TASK OBJECTIVE
In the data below, find every line that has the string "with", and copy it.

INFORMATION SHOWN
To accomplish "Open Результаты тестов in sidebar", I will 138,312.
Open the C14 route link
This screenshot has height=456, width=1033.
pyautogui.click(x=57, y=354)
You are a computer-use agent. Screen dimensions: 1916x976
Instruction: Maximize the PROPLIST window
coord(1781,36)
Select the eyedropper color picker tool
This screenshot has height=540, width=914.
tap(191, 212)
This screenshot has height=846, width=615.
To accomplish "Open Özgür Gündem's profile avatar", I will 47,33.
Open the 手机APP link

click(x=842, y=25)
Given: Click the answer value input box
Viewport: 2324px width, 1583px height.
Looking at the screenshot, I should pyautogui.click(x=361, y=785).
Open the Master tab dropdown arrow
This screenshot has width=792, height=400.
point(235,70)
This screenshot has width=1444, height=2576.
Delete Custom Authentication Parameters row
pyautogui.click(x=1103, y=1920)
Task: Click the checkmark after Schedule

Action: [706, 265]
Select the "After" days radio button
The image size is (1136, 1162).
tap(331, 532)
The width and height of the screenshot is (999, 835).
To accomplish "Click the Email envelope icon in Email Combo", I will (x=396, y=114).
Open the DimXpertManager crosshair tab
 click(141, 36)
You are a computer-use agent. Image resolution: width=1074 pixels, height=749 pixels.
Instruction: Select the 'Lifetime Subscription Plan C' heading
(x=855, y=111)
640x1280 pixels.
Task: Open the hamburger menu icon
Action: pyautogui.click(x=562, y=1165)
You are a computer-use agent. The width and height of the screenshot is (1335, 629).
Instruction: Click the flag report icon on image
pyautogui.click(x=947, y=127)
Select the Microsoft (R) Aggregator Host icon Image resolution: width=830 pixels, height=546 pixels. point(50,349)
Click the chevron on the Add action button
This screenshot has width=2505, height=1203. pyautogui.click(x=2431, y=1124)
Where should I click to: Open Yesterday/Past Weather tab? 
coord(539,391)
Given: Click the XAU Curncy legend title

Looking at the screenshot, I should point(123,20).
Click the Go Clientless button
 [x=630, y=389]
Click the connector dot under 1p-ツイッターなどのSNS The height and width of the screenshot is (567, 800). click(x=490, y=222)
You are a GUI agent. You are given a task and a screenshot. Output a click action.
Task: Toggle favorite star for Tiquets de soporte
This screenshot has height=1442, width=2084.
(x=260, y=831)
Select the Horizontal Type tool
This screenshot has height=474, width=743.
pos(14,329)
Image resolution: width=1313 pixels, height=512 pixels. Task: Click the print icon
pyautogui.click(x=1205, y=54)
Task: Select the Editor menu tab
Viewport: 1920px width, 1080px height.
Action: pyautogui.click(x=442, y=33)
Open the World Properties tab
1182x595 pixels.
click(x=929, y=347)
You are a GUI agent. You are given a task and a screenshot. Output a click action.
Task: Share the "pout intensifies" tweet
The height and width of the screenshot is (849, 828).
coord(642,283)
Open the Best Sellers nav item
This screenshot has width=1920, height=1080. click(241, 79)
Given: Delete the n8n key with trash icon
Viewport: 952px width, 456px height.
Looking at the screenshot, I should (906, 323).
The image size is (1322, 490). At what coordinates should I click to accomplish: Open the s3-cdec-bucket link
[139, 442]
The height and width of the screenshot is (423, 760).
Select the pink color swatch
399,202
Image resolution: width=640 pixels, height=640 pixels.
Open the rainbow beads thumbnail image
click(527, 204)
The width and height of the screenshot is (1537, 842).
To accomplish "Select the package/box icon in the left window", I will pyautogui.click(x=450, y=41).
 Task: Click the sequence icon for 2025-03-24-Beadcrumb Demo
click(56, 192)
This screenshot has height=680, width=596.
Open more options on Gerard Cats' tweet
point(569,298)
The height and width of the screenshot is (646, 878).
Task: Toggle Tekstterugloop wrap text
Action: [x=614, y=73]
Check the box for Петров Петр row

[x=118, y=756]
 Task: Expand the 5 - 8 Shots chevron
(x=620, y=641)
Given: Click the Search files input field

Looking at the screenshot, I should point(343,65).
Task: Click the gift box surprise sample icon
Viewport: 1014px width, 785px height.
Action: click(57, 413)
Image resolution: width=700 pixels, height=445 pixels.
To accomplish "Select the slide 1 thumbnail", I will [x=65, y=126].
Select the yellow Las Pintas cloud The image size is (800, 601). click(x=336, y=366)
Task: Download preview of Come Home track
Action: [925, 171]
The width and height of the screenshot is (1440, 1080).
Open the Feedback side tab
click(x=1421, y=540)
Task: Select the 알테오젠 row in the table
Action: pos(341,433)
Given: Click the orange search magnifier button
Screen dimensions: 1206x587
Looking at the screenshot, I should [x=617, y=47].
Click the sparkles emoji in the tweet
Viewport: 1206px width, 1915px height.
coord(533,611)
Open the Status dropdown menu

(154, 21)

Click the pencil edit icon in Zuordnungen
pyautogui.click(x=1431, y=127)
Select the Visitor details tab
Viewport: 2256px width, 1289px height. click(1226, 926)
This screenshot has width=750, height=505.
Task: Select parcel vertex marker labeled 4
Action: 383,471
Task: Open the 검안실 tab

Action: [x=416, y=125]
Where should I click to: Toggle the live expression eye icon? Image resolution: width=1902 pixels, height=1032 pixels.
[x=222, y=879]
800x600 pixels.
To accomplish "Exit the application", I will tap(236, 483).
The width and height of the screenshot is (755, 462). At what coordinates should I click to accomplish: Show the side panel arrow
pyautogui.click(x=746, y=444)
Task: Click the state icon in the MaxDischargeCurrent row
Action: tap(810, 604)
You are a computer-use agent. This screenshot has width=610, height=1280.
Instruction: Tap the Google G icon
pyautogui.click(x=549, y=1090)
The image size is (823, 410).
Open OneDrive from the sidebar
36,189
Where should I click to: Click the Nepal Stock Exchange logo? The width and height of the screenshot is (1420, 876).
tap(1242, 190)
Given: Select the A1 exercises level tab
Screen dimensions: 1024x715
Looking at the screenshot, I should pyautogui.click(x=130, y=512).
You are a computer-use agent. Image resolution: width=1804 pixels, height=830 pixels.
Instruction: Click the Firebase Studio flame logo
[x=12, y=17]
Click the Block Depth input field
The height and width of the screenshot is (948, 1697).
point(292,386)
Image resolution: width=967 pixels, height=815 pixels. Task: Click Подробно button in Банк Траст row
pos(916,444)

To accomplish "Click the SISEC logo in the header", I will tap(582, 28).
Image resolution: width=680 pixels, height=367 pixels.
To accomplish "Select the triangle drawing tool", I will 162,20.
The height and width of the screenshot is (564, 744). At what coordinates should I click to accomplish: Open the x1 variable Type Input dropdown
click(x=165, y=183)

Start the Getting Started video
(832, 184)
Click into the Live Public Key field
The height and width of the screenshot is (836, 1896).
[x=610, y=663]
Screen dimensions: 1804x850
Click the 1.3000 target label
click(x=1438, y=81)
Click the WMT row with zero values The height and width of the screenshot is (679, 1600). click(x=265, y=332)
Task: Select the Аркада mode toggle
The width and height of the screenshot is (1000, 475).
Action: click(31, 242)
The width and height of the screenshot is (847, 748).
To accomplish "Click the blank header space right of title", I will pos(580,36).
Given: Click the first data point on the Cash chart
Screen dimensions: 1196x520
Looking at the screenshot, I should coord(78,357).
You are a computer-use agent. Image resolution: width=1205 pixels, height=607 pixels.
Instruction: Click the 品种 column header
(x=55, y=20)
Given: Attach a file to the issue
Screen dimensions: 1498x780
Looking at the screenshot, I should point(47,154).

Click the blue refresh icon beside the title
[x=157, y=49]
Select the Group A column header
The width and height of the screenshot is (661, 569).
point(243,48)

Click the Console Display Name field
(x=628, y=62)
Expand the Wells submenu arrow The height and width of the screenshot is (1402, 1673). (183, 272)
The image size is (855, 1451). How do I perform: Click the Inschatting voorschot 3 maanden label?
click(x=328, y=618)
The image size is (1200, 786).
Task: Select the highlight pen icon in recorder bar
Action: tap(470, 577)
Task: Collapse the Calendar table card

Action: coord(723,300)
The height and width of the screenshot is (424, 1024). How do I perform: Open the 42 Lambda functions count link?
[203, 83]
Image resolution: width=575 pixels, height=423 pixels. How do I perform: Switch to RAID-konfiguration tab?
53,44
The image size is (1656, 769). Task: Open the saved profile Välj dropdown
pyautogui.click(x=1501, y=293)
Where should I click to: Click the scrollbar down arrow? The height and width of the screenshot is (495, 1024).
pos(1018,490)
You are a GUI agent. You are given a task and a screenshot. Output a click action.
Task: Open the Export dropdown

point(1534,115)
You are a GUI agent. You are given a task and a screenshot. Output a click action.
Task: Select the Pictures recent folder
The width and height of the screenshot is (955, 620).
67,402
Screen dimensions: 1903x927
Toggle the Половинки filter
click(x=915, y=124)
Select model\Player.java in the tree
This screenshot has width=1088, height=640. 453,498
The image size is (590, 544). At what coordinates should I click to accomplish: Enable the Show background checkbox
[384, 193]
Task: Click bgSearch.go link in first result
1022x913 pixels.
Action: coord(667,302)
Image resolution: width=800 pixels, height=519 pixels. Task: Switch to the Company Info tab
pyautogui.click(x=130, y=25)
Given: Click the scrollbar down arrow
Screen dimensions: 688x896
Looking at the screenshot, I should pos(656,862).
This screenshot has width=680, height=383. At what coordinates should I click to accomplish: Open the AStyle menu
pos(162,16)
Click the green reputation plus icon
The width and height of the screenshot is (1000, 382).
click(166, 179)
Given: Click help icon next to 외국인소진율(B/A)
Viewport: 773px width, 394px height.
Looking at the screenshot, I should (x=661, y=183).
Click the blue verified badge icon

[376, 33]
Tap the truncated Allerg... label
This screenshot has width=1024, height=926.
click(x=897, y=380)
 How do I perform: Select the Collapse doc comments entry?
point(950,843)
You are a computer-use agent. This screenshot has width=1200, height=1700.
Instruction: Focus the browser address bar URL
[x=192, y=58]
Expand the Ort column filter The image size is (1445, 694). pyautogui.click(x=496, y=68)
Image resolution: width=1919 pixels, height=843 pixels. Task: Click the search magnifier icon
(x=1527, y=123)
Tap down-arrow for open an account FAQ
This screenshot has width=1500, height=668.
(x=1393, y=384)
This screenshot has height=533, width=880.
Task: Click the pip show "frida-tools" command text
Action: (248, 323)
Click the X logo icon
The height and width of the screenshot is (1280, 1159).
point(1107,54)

ANSWER FOR THIS EXERCISE
Given: Delete the n8n key with trash icon
Click the WMT row with zero values The height and width of the screenshot is (679, 1600). click(x=265, y=332)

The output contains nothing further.